Drones are another new and emerging technology in the power distribution segment, assisting utilities in maintaining and inspecting T&D lines, which can otherwise be difficult, dangerous and costly. Drones help the significantly cuting the costs of power line inspections for utilities. They also improve safety, increase reliability and reduce response time across T&D systems. In remote areas with high voltage power lines, conducting routine inspections or surveying damage after storms entails difficulties and dangerous obstacles. With the help of drones, these difficulties could be eliminated. Drones also give utilities the ability to quickly and efficiently identify threats to the grid.

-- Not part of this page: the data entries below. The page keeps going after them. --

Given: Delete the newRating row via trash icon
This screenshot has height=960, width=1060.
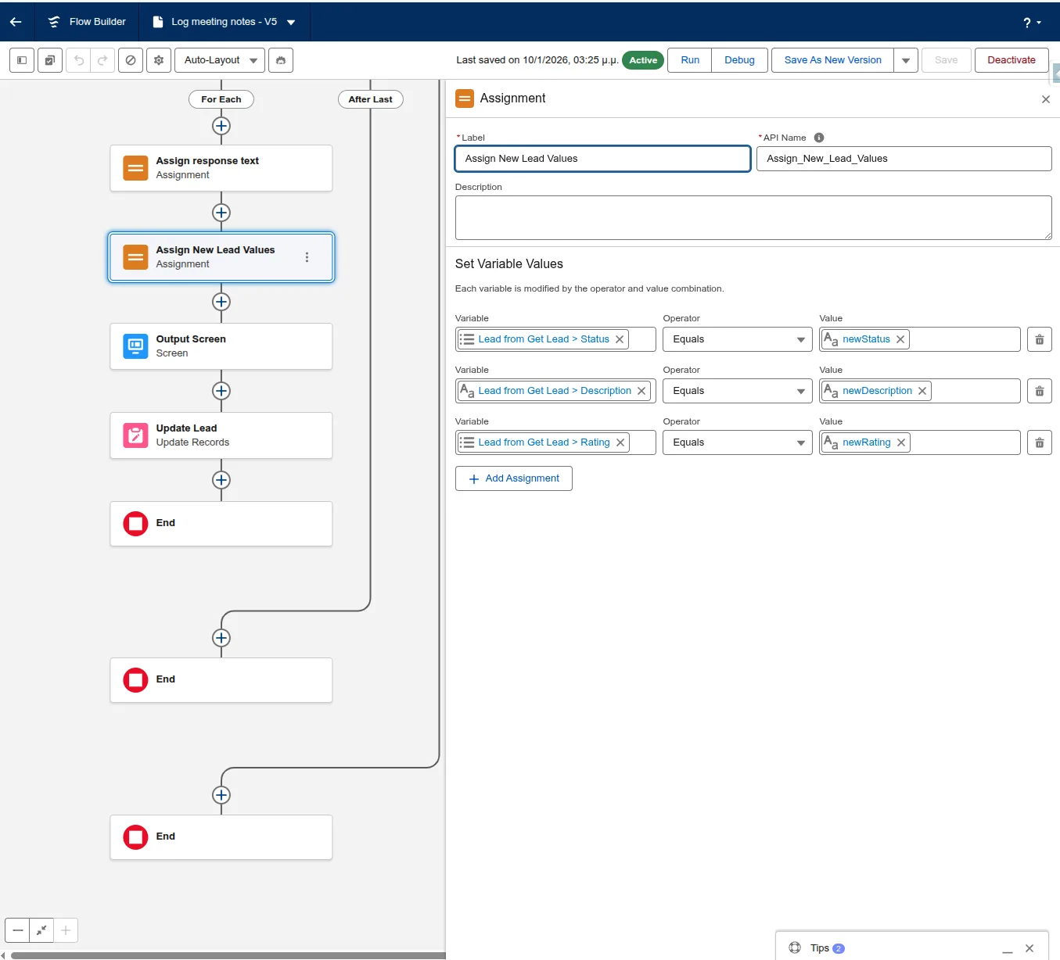Looking at the screenshot, I should tap(1039, 442).
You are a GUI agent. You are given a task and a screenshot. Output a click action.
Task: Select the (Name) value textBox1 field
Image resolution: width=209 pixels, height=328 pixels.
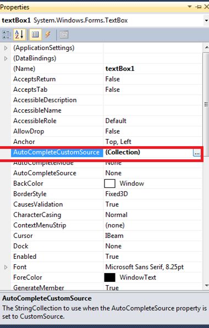click(x=153, y=69)
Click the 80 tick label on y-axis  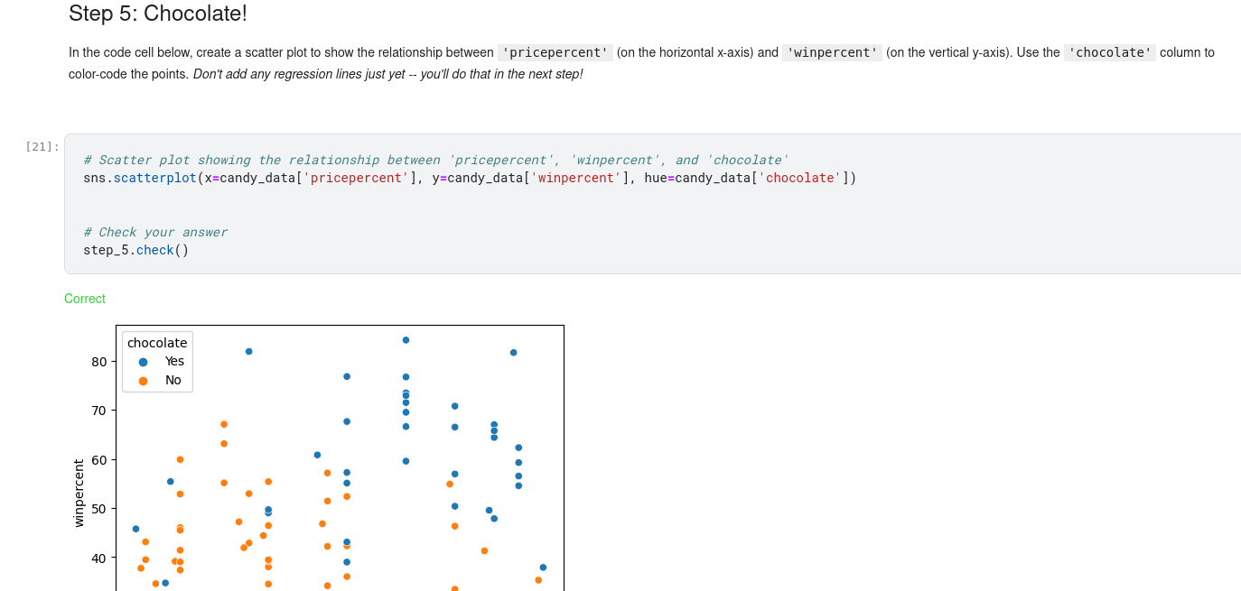[98, 362]
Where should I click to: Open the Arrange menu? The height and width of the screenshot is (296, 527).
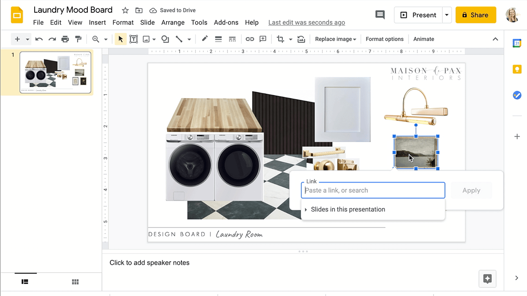coord(173,22)
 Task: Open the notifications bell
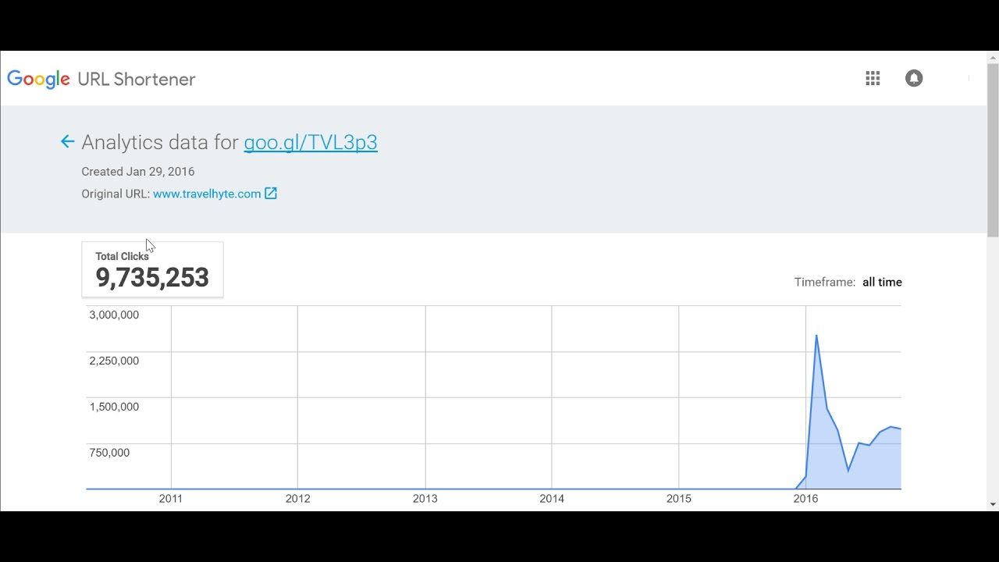tap(914, 78)
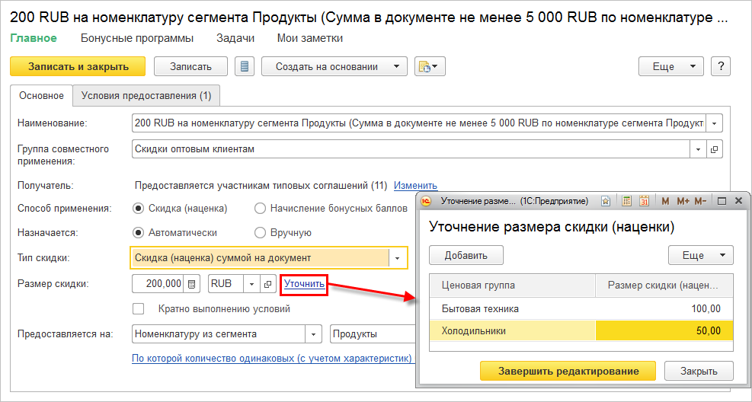Open the reports icon dropdown in toolbar
752x402 pixels.
pos(430,66)
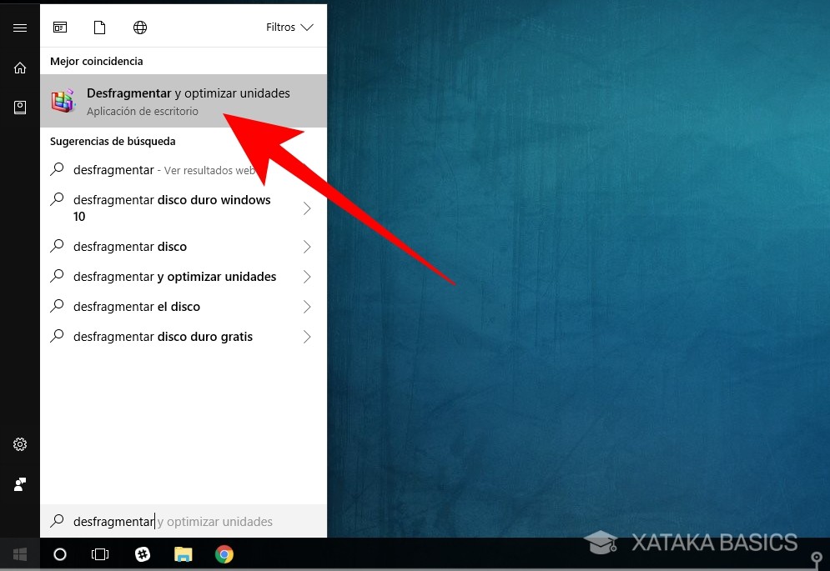Filter results by Apps icon
Screen dimensions: 830x571
pyautogui.click(x=60, y=28)
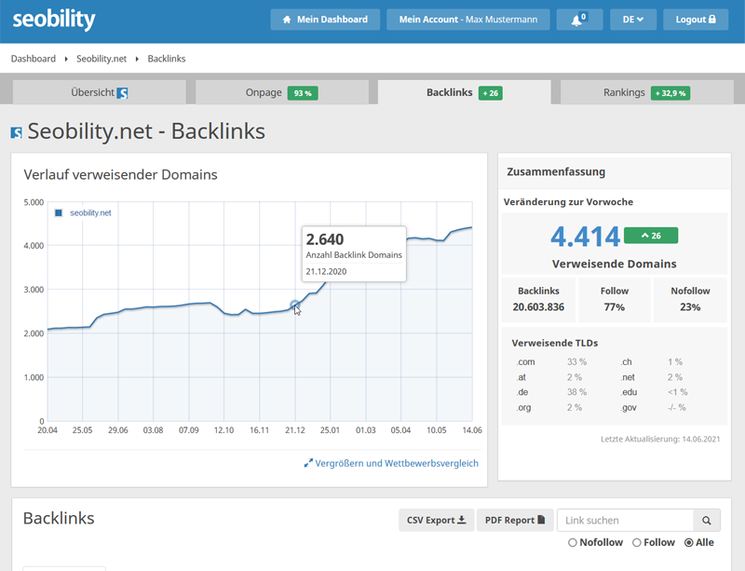The height and width of the screenshot is (571, 745).
Task: Open Mein Account Max Mustermann menu
Action: tap(468, 20)
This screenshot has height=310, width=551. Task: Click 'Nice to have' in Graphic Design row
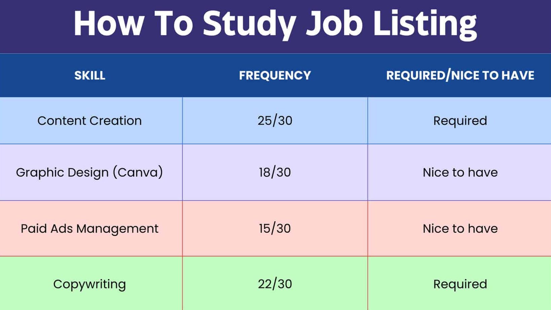coord(460,172)
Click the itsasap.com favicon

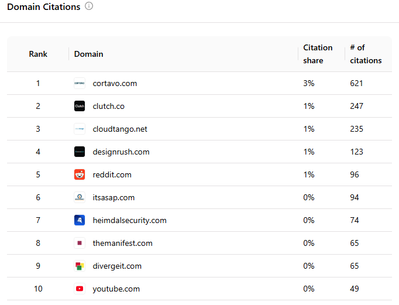(x=80, y=197)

BSES Rajdhani Power Limited and Tata Power Delhi Distribution Limited (TPDDL) have deployed drones in the recent past to map distribution assets, detect power theft, inspect rooftop installations, assess vegetation encroachment (around discom infrastructure), for the maintenance of power lines, poles and towers, and check for faults.

Battery storage

Battery storage is a transformative technology, with the potential to alter the business dynamics of the industry. It can stabilise grid volatilities and mitigate peak load issues by immediately coming online to supply electricity in times of contingencies. A battery energy storage system (BESS) can charge during off-peak hours and discharge power during peak conditions. A critical feature of BESS is to support distribution transformers in managing the peak load, regulating voltage, improving the power factor, regulating frequency and settling deviations. For example, if there is sudden rainfall, affecting the power supply from solar panels, batteries could come online and supply electricity with limited ramping time, thus facilitating continuous and reliable power supply. In 2019, TPDDL, AES Corporation and Mitsubishi Corporation inaugurated India’s first grid-scale battery-based energy storage system of 10 MW in Rohini, Delhi. TPDDL has recently installed a 150 kW/528 kWh community energy storage system in collaboration with Nexcharge at the Ranibagh substation. CESC Limited also added a 315 kWh BESS in its East Calcutta substation in January 2021.

EV charging

EVs are expected to grow significantly in the coming years and in the long term, with discoms entering the charging infrastructure segment. Each discom will build and manage a chain of charging stations in its supply area. It will be a win-win for both discoms and EV owners, who would benefit from lower prices owing to direct supply from discoms, instead of charging through third parties that purchase electricity from discoms and hence, are obliged to charge higher prices. Tata Power has already spearheaded the installation of 300 charging stations across 40 cities, catering to different EV makes, models and categories. Similarly, BESCOM has set up around 136 charging stations across 70 locations in Bengaluru.

Others

Discoms are increasingly adopting digital solutions for load management and asset maintenance. A reliability-based maintenance approach is preferred. Its key components are data integration, advanced maintenance planning, inventory management of critical spares, and adoption of appropriate maintenance strategies for different processes and equipment, rather than having one approach for all assets.

Load management helps utilities in matching the power supply and demand requirements in a cost-efficient manner. Accurate forecasting and demand response initiatives can assist in load management to a large extent. Smart grid applications can significantly help in reducing demand. Besides making the grid interactive, intelligent and transparent, these solutions increase the role of consumers in the value chain. This can be done by incentivising consumers to shift their energy load from peak to off-peak hours.